Текст книги "Ночная смена"
Автор книги: Dok
Жанр:
Ужасы
сообщить о нарушении
Текущая страница: 39 (всего у книги 39 страниц)
Николаич тихонько спрашивает:
– Получается так, что что-то не так, а? Самое бы то триумфом медицины насладиться, а Вы что-то задумались?
– Не лечится герпес за ночь. Не бывает такого.
– А почки? Нет у вас таких таблеток? Чтоб за ночь?
– Раньше не было. Сейчас – не знаю.
– Посмотрите тогда. Плоховато мне сейчас что-то.
– Ясно, что смогу сделаю. Но может, стоит Вам лечь в больничку? Я б договорился.
– Тогда послезавтра. Завтра – операция будет, нельзя мне выпадать.
– И это ясно. Сейчас потолкую с Надеждой – прикину, чем помочь пока можно.
Николаич кивает.
Всякие серьезные разговоры надо проводить после завтрака. На сытый желудок злости меньше и получается конструктивнее.
Наконец мы с Надеждой свет Николаевной наедине. Деликатная Дарья свинтила куда-то. Мужиков я прямо попросил не соваться на первый этаж. Просто так не соваться.
Ну, вообще-то начать можно только одним способом – начать!
Кто-то великий сказал.
Лезу в холодную воду неприятного разговора с неизвестным финалом.

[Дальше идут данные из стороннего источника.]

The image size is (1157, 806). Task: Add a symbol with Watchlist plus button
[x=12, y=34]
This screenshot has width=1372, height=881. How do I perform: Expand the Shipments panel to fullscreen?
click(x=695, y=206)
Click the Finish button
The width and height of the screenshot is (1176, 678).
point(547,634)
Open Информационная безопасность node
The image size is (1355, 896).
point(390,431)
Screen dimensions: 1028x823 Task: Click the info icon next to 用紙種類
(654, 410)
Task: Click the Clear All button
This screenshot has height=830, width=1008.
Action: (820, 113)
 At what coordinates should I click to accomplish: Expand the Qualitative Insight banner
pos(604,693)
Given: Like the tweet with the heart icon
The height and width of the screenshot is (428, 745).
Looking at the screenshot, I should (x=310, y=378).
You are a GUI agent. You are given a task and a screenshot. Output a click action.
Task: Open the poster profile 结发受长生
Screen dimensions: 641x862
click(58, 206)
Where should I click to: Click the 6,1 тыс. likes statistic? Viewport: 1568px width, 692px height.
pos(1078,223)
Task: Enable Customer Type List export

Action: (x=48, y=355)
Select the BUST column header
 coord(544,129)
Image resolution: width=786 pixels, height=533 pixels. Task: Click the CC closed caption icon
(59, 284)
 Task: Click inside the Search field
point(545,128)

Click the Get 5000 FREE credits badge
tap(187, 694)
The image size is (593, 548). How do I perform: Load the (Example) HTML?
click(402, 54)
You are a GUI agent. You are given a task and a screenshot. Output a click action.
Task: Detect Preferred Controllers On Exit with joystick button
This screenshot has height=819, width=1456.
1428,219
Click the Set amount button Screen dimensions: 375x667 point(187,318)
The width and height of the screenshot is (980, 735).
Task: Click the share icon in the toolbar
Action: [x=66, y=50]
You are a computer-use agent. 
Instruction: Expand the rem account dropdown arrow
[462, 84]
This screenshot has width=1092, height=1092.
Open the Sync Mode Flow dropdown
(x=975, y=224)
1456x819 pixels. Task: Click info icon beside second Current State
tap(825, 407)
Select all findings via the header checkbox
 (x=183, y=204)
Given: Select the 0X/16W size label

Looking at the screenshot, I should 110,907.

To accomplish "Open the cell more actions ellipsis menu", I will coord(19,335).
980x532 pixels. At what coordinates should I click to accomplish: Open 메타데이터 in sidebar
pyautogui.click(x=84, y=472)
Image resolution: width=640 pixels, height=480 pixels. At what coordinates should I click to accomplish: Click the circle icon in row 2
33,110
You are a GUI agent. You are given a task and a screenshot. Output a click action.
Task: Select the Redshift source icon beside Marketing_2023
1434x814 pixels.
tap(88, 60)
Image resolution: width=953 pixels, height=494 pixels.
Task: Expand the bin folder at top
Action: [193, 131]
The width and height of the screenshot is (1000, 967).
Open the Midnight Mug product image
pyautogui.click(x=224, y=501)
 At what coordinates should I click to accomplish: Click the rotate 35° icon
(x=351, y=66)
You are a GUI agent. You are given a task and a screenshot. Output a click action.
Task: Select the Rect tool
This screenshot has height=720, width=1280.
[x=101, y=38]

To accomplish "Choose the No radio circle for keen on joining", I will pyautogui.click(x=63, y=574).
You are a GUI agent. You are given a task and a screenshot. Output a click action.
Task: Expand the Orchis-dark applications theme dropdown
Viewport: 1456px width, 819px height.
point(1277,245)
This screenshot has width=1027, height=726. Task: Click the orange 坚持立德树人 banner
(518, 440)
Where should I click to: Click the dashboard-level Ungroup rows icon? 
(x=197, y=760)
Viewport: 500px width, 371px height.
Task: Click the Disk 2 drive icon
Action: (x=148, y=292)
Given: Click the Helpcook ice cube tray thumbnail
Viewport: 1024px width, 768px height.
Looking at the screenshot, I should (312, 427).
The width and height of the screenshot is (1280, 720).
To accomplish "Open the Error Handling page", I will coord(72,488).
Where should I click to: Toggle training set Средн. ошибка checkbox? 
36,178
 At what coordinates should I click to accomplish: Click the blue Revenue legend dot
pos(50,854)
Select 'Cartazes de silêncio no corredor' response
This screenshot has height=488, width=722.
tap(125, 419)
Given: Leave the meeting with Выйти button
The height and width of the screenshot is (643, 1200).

Кобура с ПМ все еще у медсестры – насколько знаю, Николаич не дал снять, а то была такая попытка со стороны Михайлова. Несколько утешает, что кабур не на животе, а спихнут в «штабное положение» – аж куда-то на спину. Вообще-то я договорился с Андреем и Николаичем, что если начнется ор или тем более стрельба – они вмешаются. Но то, как Надя влепила сразу несколько пуль в нужные места, показывает, что если она начнет палить по мне – Николаич уже не поспеет. И Андрей с его коленками – тоже…
Перед тем как идти – спрашиваю Андрея:
– С чего была такая усмешка при виде этого раненого деятеля?
– Я его по Чечне помню. Работал на ичкерийских бандитов совершенно откровенно, правозащечник херов. Достаточно известная сволочь, хотя конечно по заслугам перед Ичкерийской республикой в подметки не годится Березовскому, лорду Жабе или Кавалеву, сраному рыцарю Чести со Звездой.
– Последнее – это о чем?
– Кавалев за заслуги перед Ичкерией стал кавалером Большой звезды ордена «Рыцарь Чести» Чеченской Республики Ичкерия – получил орден в 1997 году. Это как в 1942 году кого бы в Москве наградили Железным Крестом с дубовыми листьями.
– Не знал.
– Надьку не надо прессовать. Заслужил покойный за свои штучки не такое даже обхождение. Я бы его грохнул, да долго думал как да что… А он на нее как раз нарвался.
– А тебе он чем насолил?
– Лично мне? Да пустяк. Гарантировал лично своим честным словом безопасность четверых наших мальчишек раненых. Оставили их с санинструктором в «мирном» селе. Через день когда мы в село въехали – по нам влупили, сгорела БМП. Потом нашли и раненых – их помясничили с усердием. А потом полумертвых облили бензином. Ну и сожгли. Дружок мой там был.
Мы откатились и отработали по селу. Потом приехала охрененная комиссия – как мы посмели по «мирному селу» стрелять… А этот – укатил в Гаагу рассказывать о зверстве русской имперской военщины…
Мда…
– Надежда Николаевна! Должен признаться, что покойный и его дружки мне не пришлись по вкусу. Но стрельба в медпункте – это перебор по – любому. Рядом были люди, в том числе и патрули – вам достаточно было заорать и этого деятеля катали бы ногами по двору полчаса, если не больше. Поэтому я бы Вас попросил либо внятно объяснить, что там произошло, либо – если объяснений Вам давать по каким-либо причинам неохота – я буду настаивать на переводе Вас в Кронштадт.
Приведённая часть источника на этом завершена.